Negative prices are a correct signal representing the system’s scarcity of downward flexibility, but also result from a market distortion caused by renewable support mechanisms. In the worst case, these withhold active market participation, as in Germany, with its feed-in- tariff coupled with a stringent curtailment policy. In the best case, these result in negative bids under their marginal production cost to recover lost subsidies, as in Belgium. Day-Ahead, Intra-Day and Real-Time. This post – the first of a two part review – considers the theoretical basis of negative power prices in mainland Europe whilst the second takes a quantitative look at the UK market.


Over the last few years, European wholesale electricity markets have shown a manifold increase the instances of negative prices , as have the day- ahead, intra-day, and real-time balancing markets. This corresponds with an excess of electrical energy in the system resulting in a situation where generators are willing to pay to inject electrical energy and consumers are willing to be paid to take it off. This phenomenon is caused by (1) the limited storability of electricity, (2) the low elasticity of electricity demand, and (3) the technical constraints of operating power systems. In a system where the real-time balance between demand and supply is a prerequisite for system stability, the large-scale integration of variable generation sources such as wind and solar power poses a considerable challenge. This variability, also referred to as intermittency, refers to the limited controllability and predictability due to the nature of their resources.

The amount of installed renewable capacity varies across European member states. In Germany, Belgium, and France, wind accounted for respectively 8.5 percent, 3.7 percent and 3.4 percent in terms of average electric energy penetration. However, lessons can be drawn from leading countries such as Denmark (30.0 percent), Portugal (20.4 percent), Spain (18.2 percent) and Ireland (15.6 percent). For solar power integration, Germany, Belgium, and France, achieved a respective 5.1 percent, 1.9 percent and 0.8 percent in terms of average electric energy penetration. Leading countries in Europe are Italy (5.7 percent), Germany (5.1 percent), and Spain (4.3 percent). In terms of power ratios, these shares may account for maximum penetration levels exceeding 100 percent of the minimum demand.

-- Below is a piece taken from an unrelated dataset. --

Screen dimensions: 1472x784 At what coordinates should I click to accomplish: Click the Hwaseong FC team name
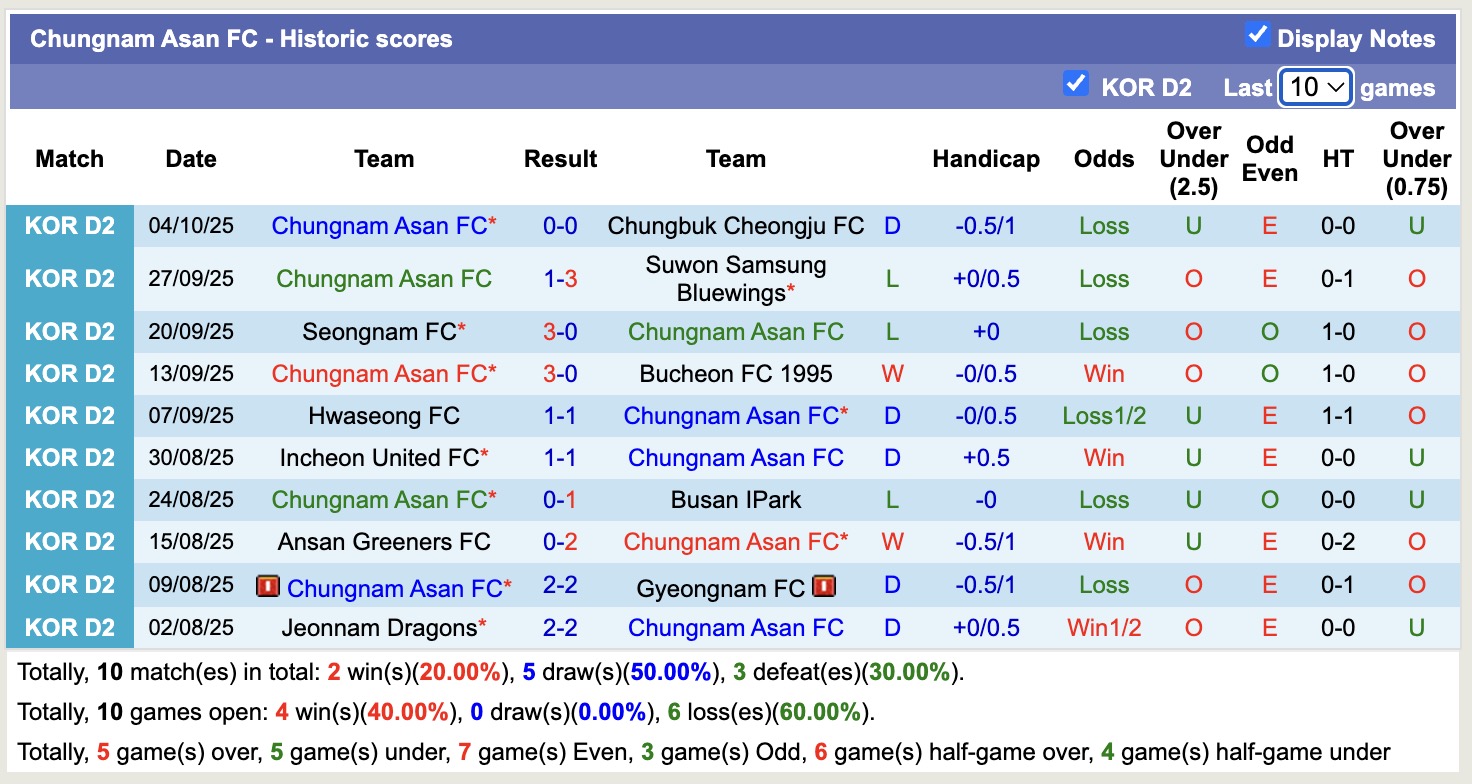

The increasing share of renewable energy sources for electricity (RES-E), such as wind and solar photovoltaic power (PV), impact wholesale electricity prices. Due to their negligible marginal cost, and the present subsidy schemes based on production support, they push expensive generation technologies, such as gas-fired power plants, out of the market and lower the electricity prices in periods with high RES-E in-feed, while increasing price volatility. Today, observations show that high renewable generation during low demand periods lead to negative electricity price spikes in Central Western European electricity markets such as Germany, France, and Belgium. These negative prices represent the challenge of power systems to cope with high renewable electricity injections.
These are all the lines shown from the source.